** Start of EXCERPTED RECORDS **

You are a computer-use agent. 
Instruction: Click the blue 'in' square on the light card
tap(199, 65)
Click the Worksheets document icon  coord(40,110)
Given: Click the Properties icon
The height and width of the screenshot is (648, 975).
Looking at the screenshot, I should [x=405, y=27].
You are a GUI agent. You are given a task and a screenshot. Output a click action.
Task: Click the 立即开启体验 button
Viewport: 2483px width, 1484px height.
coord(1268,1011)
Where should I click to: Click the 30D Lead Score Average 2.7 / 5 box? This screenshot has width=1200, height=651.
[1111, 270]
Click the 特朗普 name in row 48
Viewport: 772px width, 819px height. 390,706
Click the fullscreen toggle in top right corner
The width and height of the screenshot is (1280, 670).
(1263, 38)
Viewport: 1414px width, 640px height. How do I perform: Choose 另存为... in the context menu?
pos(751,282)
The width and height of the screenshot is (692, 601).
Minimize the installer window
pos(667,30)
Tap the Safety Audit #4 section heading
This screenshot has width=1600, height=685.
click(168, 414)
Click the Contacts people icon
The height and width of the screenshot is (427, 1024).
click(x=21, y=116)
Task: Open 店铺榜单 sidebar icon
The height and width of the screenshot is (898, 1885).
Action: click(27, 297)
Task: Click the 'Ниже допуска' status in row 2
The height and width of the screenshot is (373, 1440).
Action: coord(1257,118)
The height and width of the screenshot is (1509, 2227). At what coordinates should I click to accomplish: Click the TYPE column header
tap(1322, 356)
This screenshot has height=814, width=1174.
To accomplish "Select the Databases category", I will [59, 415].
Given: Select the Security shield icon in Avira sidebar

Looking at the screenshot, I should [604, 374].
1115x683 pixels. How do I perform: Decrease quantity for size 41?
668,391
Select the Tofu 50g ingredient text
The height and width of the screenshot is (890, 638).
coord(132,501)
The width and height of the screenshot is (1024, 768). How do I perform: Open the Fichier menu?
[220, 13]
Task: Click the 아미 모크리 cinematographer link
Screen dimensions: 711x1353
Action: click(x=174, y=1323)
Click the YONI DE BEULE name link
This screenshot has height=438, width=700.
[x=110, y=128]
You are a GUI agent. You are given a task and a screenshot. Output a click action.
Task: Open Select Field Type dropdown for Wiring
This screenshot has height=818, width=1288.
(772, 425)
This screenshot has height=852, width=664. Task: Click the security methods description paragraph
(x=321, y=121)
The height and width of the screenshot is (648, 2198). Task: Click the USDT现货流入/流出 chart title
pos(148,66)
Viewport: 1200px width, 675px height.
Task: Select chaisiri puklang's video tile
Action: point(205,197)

** End of EXCERPTED RECORDS **

__EXERCISE REQUIREMENTS__
Copy out verbatim the part of the records that opens with their first line and closes with the line containing "Click the Worksheets", including both of those lines.

__EXERCISE OUTPUT__
You are a computer-use agent. 
Instruction: Click the blue 'in' square on the light card
tap(199, 65)
Click the Worksheets document icon  coord(40,110)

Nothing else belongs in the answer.